Exercise instructions
Your task is to quote the records from their first line through the line containing "Task: Open the Rules and policies menu item", with nothing added or left out.

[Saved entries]

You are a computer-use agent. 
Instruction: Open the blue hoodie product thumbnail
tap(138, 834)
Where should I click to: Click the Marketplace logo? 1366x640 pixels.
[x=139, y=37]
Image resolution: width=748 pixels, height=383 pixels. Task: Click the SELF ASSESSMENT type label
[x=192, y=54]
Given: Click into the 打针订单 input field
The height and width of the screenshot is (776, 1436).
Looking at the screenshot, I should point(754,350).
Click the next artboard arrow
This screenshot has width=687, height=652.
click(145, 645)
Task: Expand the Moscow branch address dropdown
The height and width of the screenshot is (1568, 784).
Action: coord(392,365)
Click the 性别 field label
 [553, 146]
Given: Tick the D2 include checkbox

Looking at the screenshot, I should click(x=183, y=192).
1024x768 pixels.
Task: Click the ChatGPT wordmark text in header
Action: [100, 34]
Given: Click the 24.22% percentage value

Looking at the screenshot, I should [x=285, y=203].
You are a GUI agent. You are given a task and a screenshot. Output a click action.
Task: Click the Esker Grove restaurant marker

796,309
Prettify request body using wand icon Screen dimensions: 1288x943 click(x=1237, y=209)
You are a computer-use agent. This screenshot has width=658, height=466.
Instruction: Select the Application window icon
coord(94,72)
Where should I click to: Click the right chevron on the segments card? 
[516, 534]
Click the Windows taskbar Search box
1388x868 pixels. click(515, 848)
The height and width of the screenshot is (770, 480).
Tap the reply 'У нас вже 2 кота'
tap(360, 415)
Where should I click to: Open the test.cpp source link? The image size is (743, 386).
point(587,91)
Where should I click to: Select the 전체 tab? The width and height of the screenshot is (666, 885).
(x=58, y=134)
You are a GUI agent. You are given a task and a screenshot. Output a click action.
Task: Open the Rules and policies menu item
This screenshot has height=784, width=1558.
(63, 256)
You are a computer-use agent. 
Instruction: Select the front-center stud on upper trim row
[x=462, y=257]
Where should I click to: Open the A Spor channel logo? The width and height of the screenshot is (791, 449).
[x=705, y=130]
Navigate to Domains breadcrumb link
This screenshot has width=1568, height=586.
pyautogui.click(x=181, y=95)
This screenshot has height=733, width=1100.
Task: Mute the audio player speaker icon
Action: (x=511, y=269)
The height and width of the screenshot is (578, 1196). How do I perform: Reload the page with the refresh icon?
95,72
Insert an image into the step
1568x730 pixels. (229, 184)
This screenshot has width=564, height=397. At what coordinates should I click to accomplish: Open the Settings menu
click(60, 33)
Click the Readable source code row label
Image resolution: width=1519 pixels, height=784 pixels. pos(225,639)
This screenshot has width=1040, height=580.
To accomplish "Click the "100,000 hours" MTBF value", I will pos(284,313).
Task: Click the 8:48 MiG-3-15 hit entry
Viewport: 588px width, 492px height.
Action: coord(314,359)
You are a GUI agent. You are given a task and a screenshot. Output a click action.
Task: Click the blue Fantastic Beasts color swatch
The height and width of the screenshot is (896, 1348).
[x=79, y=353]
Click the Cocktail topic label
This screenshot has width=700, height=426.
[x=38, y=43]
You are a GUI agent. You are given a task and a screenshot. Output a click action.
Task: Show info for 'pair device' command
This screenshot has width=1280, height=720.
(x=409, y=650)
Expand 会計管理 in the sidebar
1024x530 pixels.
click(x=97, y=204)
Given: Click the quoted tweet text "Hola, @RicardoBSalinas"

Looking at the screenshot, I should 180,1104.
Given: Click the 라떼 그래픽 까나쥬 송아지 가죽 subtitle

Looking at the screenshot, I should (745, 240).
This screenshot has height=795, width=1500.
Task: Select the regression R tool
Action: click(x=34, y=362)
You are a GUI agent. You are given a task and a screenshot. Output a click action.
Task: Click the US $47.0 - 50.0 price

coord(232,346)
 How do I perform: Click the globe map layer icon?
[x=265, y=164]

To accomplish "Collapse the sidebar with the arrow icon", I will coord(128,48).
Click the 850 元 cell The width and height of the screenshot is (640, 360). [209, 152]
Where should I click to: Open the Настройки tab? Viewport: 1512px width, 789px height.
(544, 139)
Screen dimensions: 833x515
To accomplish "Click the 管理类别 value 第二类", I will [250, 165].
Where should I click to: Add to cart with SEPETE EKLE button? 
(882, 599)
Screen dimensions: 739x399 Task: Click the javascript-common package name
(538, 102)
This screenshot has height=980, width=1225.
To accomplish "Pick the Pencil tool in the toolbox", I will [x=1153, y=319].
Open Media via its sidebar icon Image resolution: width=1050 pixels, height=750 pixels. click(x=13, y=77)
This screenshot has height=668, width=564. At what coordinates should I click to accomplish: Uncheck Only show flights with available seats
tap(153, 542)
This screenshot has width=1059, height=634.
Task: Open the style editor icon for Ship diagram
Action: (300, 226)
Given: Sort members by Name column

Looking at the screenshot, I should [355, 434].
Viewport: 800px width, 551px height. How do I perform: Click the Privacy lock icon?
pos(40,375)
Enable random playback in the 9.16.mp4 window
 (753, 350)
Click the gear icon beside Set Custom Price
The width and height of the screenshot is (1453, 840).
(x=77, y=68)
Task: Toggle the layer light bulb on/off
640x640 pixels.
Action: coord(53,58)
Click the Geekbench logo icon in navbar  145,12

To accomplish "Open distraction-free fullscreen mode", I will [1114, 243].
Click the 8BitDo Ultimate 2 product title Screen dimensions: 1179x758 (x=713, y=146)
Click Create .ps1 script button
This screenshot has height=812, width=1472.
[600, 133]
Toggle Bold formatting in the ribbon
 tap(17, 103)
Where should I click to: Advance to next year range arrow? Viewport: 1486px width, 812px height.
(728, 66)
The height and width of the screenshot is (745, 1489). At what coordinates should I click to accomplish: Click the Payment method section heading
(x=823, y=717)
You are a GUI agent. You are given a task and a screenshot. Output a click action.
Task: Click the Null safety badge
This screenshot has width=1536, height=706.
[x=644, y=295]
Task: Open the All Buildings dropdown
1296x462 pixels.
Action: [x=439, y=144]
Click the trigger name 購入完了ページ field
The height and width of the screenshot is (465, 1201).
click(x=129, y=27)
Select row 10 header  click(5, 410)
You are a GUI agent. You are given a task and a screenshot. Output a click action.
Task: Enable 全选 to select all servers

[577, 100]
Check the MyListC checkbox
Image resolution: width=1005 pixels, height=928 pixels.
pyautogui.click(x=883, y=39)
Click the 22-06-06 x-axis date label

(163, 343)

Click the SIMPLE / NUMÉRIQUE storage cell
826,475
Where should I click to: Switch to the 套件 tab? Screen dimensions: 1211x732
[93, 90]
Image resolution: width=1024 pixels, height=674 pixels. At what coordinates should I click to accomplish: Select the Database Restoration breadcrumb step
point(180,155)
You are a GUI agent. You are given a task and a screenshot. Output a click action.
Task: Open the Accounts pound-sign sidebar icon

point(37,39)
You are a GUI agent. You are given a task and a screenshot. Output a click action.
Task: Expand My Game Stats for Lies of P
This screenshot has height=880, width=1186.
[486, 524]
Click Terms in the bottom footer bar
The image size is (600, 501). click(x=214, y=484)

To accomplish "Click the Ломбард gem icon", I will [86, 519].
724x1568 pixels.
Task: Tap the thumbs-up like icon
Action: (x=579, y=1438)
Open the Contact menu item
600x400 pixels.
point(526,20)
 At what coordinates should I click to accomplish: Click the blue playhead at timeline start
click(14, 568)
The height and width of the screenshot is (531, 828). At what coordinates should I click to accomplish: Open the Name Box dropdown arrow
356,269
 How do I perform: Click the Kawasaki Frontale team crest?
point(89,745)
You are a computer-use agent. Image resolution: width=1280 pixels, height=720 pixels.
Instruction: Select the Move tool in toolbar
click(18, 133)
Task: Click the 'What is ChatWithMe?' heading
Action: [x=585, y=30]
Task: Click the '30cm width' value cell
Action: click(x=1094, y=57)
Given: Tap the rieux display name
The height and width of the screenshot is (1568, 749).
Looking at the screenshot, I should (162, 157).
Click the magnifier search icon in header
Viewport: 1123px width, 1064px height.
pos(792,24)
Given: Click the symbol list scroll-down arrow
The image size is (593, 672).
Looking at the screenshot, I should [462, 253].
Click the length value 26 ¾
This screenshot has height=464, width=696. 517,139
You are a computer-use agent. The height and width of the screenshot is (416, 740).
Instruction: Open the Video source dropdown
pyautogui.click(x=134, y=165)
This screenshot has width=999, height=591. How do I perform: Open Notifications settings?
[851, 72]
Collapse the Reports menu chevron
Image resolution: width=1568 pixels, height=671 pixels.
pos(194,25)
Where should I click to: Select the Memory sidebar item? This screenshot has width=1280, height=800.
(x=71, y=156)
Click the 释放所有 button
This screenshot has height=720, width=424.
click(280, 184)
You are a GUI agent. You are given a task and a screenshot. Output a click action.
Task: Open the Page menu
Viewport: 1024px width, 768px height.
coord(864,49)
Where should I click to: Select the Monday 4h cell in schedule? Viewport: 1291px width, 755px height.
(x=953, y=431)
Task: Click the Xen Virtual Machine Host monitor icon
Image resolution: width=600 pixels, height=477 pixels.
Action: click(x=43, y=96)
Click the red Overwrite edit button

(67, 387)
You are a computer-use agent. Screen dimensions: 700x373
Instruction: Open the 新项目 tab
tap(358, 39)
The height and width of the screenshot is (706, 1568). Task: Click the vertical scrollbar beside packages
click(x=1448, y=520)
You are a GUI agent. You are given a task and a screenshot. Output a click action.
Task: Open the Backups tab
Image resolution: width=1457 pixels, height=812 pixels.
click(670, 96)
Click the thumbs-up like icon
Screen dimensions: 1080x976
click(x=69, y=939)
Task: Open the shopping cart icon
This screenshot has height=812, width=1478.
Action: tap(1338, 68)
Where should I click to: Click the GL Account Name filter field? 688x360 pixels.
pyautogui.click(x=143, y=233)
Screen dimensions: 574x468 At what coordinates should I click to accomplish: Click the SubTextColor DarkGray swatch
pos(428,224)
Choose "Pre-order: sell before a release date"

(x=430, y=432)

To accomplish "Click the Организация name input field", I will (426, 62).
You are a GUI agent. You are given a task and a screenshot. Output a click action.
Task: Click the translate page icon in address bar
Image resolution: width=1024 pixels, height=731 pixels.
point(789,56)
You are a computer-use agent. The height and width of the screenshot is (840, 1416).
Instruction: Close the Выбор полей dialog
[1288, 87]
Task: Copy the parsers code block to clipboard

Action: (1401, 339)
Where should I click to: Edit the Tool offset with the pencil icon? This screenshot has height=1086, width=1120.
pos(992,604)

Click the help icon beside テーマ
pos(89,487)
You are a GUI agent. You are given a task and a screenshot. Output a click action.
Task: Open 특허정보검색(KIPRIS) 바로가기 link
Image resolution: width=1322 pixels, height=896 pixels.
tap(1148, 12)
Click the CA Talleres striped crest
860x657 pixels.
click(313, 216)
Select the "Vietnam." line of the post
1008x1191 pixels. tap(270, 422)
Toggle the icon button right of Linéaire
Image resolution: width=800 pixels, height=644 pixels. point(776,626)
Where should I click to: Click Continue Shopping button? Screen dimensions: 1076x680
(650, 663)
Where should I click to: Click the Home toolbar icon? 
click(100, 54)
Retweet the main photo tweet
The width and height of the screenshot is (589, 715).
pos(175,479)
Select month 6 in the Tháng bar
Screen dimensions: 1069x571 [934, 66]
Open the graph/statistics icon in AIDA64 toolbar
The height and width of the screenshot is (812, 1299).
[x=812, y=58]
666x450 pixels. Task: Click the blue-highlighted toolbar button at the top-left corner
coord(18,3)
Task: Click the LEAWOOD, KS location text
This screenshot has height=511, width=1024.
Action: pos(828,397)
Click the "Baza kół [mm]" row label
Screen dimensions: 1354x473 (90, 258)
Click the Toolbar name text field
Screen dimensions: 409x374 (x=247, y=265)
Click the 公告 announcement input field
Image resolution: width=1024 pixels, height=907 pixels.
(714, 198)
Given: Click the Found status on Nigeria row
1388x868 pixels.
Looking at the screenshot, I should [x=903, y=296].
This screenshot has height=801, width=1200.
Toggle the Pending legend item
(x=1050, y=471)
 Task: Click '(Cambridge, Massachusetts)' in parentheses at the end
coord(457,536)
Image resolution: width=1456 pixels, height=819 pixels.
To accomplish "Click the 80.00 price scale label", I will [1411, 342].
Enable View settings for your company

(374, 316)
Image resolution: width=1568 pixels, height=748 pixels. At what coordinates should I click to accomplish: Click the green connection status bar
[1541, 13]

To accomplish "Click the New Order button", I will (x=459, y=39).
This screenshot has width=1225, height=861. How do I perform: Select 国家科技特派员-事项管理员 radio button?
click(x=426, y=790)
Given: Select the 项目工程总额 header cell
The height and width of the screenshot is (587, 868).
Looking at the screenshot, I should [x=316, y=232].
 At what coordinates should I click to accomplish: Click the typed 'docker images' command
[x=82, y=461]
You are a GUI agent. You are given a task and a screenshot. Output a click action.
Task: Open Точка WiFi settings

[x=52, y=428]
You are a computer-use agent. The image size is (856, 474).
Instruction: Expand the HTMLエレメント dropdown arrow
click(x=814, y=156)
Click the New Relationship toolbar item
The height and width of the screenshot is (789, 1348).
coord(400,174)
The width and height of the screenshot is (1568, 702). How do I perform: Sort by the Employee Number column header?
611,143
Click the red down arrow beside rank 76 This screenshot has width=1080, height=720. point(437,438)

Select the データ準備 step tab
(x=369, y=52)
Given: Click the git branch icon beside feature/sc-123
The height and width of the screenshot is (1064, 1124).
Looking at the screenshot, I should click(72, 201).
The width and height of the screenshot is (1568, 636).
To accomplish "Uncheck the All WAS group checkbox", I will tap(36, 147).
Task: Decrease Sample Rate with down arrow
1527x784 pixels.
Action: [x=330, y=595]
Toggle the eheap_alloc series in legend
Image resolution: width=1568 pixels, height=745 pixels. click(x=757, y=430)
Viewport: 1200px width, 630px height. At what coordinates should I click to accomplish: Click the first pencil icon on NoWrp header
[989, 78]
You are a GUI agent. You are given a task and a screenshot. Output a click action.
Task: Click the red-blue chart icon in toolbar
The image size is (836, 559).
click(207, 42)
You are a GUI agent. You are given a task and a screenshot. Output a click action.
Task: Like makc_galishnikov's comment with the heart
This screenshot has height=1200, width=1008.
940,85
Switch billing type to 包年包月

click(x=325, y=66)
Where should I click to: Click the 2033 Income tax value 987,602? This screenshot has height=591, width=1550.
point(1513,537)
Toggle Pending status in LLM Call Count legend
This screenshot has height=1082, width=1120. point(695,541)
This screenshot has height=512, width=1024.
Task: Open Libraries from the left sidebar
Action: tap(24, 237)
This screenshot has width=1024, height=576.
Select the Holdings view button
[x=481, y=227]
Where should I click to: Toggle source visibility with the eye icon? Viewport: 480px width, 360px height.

Finished exercise
You are a computer-use agent. 
Instruction: Open the blue hoodie product thumbnail
tap(138, 834)
Where should I click to: Click the Marketplace logo? 1366x640 pixels.
[x=139, y=37]
Image resolution: width=748 pixels, height=383 pixels. Task: Click the SELF ASSESSMENT type label
[x=192, y=54]
Given: Click into the 打针订单 input field
The height and width of the screenshot is (776, 1436).
Looking at the screenshot, I should point(754,350).
Click the next artboard arrow
This screenshot has width=687, height=652.
click(145, 645)
Task: Expand the Moscow branch address dropdown
The height and width of the screenshot is (1568, 784).
Action: coord(392,365)
Click the 性别 field label
 [553, 146]
Given: Tick the D2 include checkbox

Looking at the screenshot, I should click(x=183, y=192).
1024x768 pixels.
Task: Click the ChatGPT wordmark text in header
Action: [100, 34]
Given: Click the 24.22% percentage value

Looking at the screenshot, I should [x=285, y=203].
You are a GUI agent. You are given a task and a screenshot. Output a click action.
Task: Click the Esker Grove restaurant marker

796,309
Prettify request body using wand icon Screen dimensions: 1288x943 click(x=1237, y=209)
You are a computer-use agent. This screenshot has width=658, height=466.
Instruction: Select the Application window icon
coord(94,72)
Where should I click to: Click the right chevron on the segments card? 
[516, 534]
Click the Windows taskbar Search box
1388x868 pixels. click(515, 848)
The height and width of the screenshot is (770, 480).
Tap the reply 'У нас вже 2 кота'
tap(360, 415)
Where should I click to: Open the test.cpp source link? The image size is (743, 386).
point(587,91)
Where should I click to: Select the 전체 tab? The width and height of the screenshot is (666, 885).
(x=58, y=134)
You are a GUI agent. You are given a task and a screenshot. Output a click action.
Task: Open the Rules and policies menu item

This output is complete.